▶ **HOW TO COMPLETE THIS TASK**:
When you copy the material, keep each line exactly as it appears.

▶ **INFORMATION SHOWN**:
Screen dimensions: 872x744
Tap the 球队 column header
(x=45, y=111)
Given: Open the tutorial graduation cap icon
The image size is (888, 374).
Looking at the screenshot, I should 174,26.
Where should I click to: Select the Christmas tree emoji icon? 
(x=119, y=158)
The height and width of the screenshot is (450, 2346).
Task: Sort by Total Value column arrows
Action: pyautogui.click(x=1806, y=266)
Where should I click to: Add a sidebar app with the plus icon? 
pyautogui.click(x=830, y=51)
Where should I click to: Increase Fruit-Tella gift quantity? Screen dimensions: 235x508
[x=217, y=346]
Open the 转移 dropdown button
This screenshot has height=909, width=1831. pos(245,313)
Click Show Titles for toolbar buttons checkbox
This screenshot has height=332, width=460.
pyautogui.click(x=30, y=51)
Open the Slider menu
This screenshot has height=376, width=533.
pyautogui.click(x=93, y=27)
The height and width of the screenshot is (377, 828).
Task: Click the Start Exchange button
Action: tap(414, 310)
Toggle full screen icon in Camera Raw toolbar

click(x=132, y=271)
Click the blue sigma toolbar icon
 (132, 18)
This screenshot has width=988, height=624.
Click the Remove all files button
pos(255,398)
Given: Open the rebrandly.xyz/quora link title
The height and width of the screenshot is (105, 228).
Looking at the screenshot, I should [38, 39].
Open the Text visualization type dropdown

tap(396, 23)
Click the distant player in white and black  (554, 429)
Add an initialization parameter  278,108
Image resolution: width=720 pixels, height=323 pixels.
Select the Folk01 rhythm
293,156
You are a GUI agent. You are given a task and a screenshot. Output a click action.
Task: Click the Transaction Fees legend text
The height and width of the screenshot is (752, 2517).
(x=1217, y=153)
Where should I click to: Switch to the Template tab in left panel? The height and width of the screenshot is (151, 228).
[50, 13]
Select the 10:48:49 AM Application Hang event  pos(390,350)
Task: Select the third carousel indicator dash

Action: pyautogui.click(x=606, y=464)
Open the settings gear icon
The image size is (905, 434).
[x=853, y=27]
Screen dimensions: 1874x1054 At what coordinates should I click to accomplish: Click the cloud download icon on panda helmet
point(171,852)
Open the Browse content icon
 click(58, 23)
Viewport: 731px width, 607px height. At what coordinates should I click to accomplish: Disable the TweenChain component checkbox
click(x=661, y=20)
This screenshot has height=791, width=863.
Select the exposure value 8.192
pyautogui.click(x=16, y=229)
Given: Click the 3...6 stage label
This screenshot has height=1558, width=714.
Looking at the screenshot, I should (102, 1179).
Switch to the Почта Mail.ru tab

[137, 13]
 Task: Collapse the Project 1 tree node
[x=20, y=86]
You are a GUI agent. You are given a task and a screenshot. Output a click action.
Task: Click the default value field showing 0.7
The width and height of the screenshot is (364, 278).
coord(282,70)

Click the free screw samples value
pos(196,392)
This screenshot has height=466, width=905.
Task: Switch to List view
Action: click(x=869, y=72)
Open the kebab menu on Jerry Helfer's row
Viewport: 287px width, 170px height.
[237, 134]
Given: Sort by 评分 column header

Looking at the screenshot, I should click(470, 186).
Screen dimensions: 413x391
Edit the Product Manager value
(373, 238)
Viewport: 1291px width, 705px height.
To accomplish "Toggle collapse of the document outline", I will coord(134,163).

▶ **EXPECTED ANSWER**:
Screen dimensions: 872x744
Tap the 球队 column header
(x=45, y=111)
Given: Open the tutorial graduation cap icon
The image size is (888, 374).
Looking at the screenshot, I should 174,26.
Where should I click to: Select the Christmas tree emoji icon? 
(x=119, y=158)
The height and width of the screenshot is (450, 2346).
Task: Sort by Total Value column arrows
Action: pyautogui.click(x=1806, y=266)
Where should I click to: Add a sidebar app with the plus icon? 
pyautogui.click(x=830, y=51)
Where should I click to: Increase Fruit-Tella gift quantity? Screen dimensions: 235x508
[x=217, y=346]
Open the 转移 dropdown button
This screenshot has height=909, width=1831. pos(245,313)
Click Show Titles for toolbar buttons checkbox
This screenshot has height=332, width=460.
pyautogui.click(x=30, y=51)
Open the Slider menu
This screenshot has height=376, width=533.
pyautogui.click(x=93, y=27)
The height and width of the screenshot is (377, 828).
Task: Click the Start Exchange button
Action: tap(414, 310)
Toggle full screen icon in Camera Raw toolbar

click(x=132, y=271)
Click the blue sigma toolbar icon
 (132, 18)
This screenshot has width=988, height=624.
Click the Remove all files button
pos(255,398)
Given: Open the rebrandly.xyz/quora link title
The height and width of the screenshot is (105, 228).
Looking at the screenshot, I should [38, 39].
Open the Text visualization type dropdown

tap(396, 23)
Click the distant player in white and black  (554, 429)
Add an initialization parameter  278,108
Image resolution: width=720 pixels, height=323 pixels.
Select the Folk01 rhythm
293,156
You are a GUI agent. You are given a task and a screenshot. Output a click action.
Task: Click the Transaction Fees legend text
The height and width of the screenshot is (752, 2517).
(x=1217, y=153)
Where should I click to: Switch to the Template tab in left panel? The height and width of the screenshot is (151, 228).
[50, 13]
Select the 10:48:49 AM Application Hang event  pos(390,350)
Task: Select the third carousel indicator dash

Action: pyautogui.click(x=606, y=464)
Open the settings gear icon
The image size is (905, 434).
[x=853, y=27]
Screen dimensions: 1874x1054 At what coordinates should I click to accomplish: Click the cloud download icon on panda helmet
point(171,852)
Open the Browse content icon
 click(58, 23)
Viewport: 731px width, 607px height. At what coordinates should I click to accomplish: Disable the TweenChain component checkbox
click(x=661, y=20)
This screenshot has height=791, width=863.
Select the exposure value 8.192
pyautogui.click(x=16, y=229)
Given: Click the 3...6 stage label
This screenshot has height=1558, width=714.
Looking at the screenshot, I should (102, 1179).
Switch to the Почта Mail.ru tab

[137, 13]
 Task: Collapse the Project 1 tree node
[x=20, y=86]
You are a GUI agent. You are given a task and a screenshot. Output a click action.
Task: Click the default value field showing 0.7
The width and height of the screenshot is (364, 278).
coord(282,70)

Click the free screw samples value
pos(196,392)
This screenshot has height=466, width=905.
Task: Switch to List view
Action: click(x=869, y=72)
Open the kebab menu on Jerry Helfer's row
Viewport: 287px width, 170px height.
[237, 134]
Given: Sort by 评分 column header

Looking at the screenshot, I should click(470, 186).
Screen dimensions: 413x391
Edit the Product Manager value
(373, 238)
Viewport: 1291px width, 705px height.
To accomplish "Toggle collapse of the document outline", I will coord(134,163).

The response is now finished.